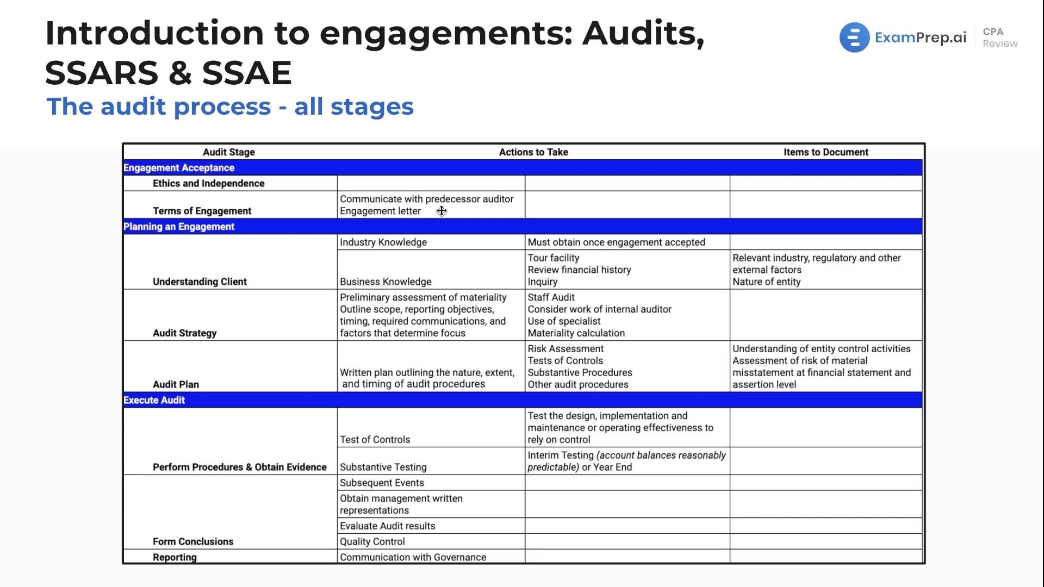Click the CPA Review label
The image size is (1044, 587).
(x=1000, y=38)
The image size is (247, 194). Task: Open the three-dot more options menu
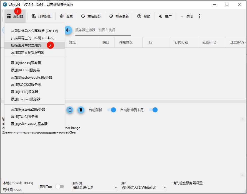point(200,16)
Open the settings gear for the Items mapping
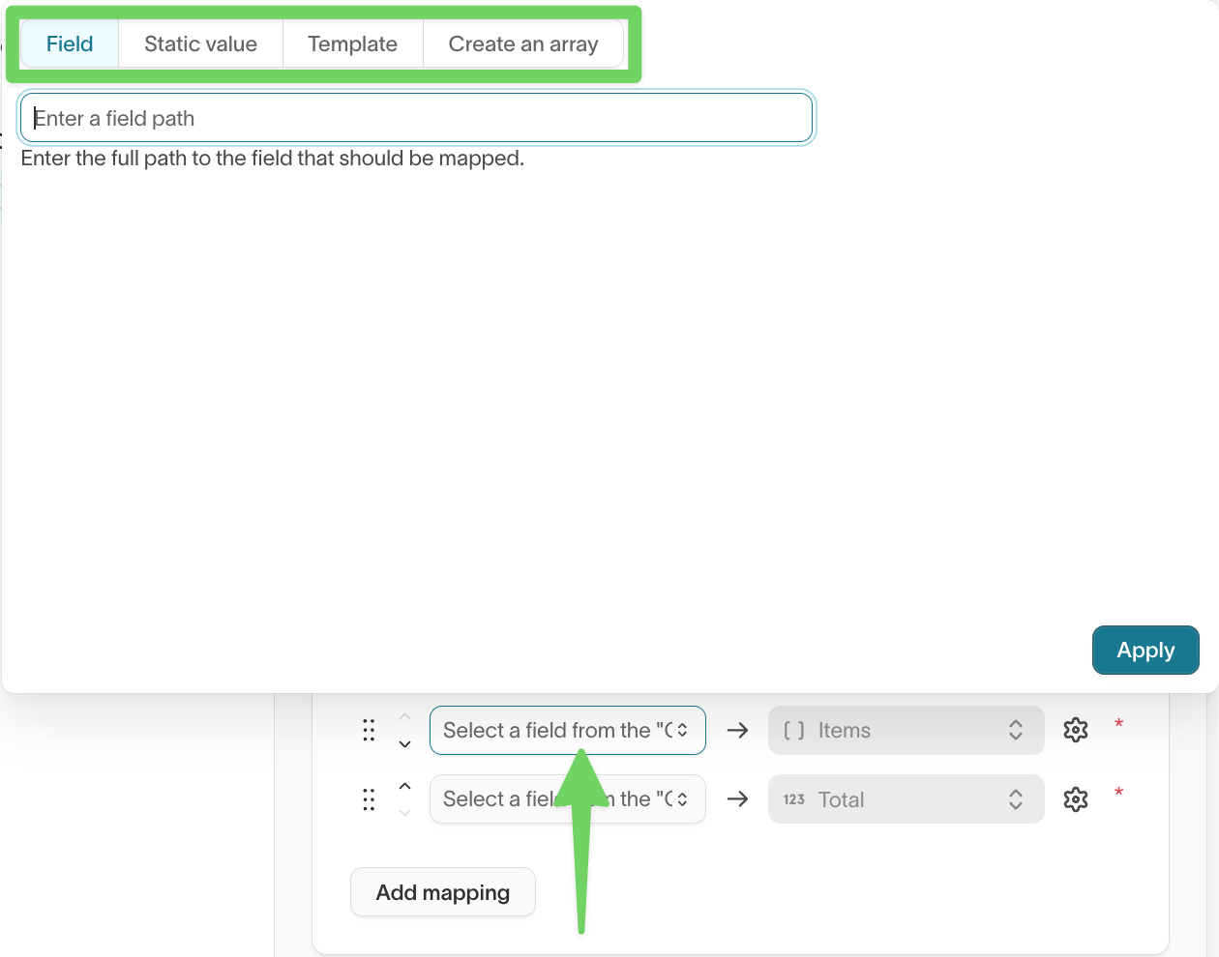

*****

**SHORT EXERCISE**
Reproduce all of the lines above word for word, leaving out the pictures.

**SOLUTION BELOW**
Click the CPA Review label
The image size is (1044, 587).
(x=1000, y=38)
The image size is (247, 194). Task: Open the three-dot more options menu
point(200,16)
Open the settings gear for the Items mapping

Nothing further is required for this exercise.